Hi! For now, I'm focusing on the VirtIO SCSI (and, apparently also Block) problems with 0.1.285 reported here.

@RoCE-geek, thank you for your in-depth investigation of this bug, reporting this issue upstream, and providing a simple fio reproducer [1] as well. Your debugging efforts are much appreciated.
Your fio reproducer reports the same verification failures on Windows Server 2025 with virtio-win 0.1.285 for me. I still need to try with older virtio-win versions as well as a direct revert of the commit you pointed out.

As you can imagine, our expertise in Windows driver development is a bit more limited compared to Linux.
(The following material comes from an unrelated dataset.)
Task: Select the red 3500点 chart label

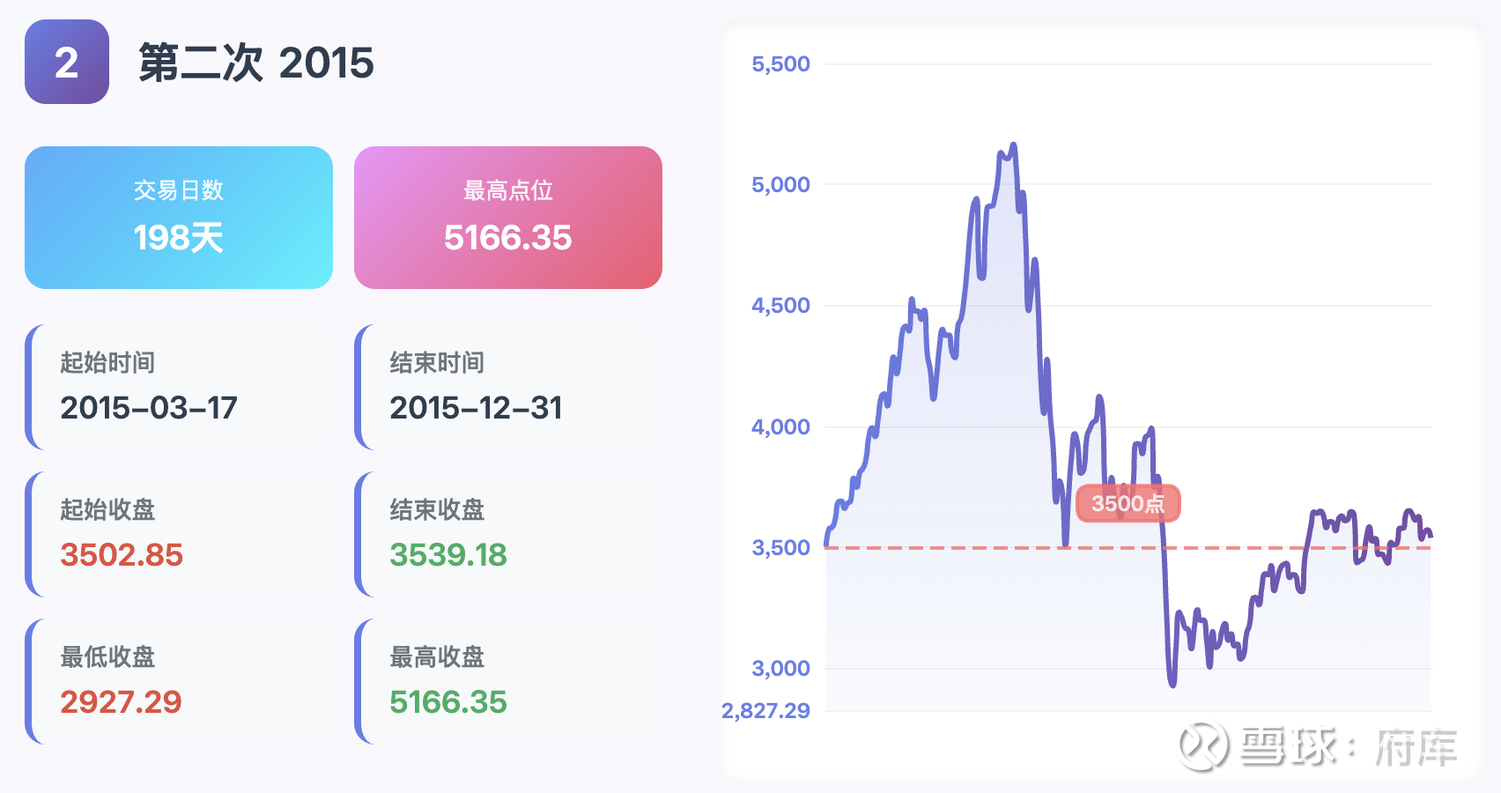Action: [1128, 503]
So when we could not quickly reproduce the issue with a similar fio workload a few weeks ago, combined with our main focus being on preparing the Proxmox VE 9.1 release during the last few weeks, this issue did indeed receive less attention than it deserves.
We'll run some more tests and, if needed or useful, join the upstream discussion.

For everyone encountering this issue with virtio-win 0.1.285, downgrading to 0.1.271 seems to be a valid workaround for now, as already suggested by @RoCE-geek [2].
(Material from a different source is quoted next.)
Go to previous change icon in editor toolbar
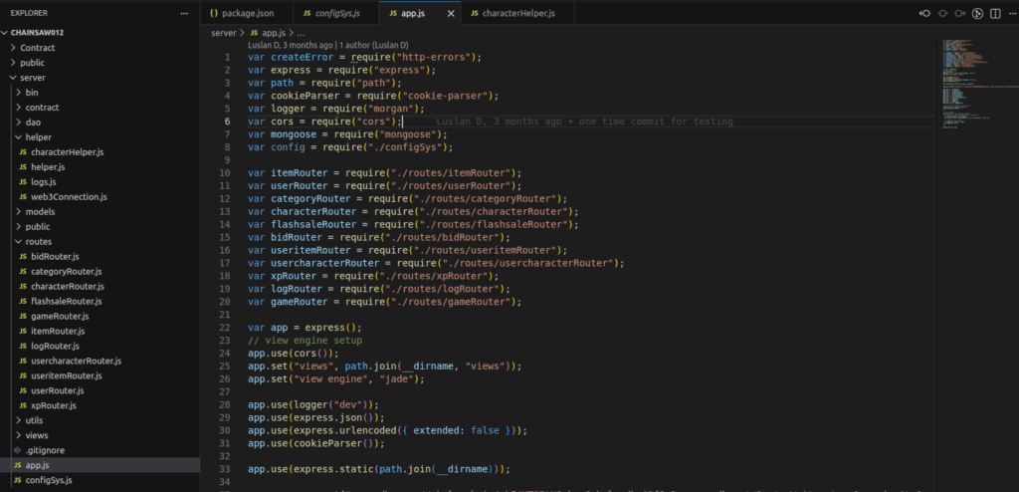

With regards to the other Windows Server 2025 issues you mention (1 and 2): I did not have time to look at the threads you referenced in detail yet, but will try to do that soon. As this thread here is already quite large, I'd suggest we keep it dedicated to the VirtIO SCSI/Block issues to avoid it becoming too confusing. Let's continue the discussion of the other Windows Server 2025 issues in the threads you linked.

[1] https://github.com/virtio-win/kvm-guest-drivers-windows/issues/1453#issuecomment-3527322212
[2] https://forum.proxmox.com/threads/r...device-system-unresponsive.139160/post-812442
Hi @fweber, thanks for the response, but to be clear, nothing is needed to cooperate on the vioscsi bug.

I've proposed 3 patches, @benyamin will add his own, so we HAVE a solution, and we're just benchmarking them. The final resolution and virtio PR will be soon.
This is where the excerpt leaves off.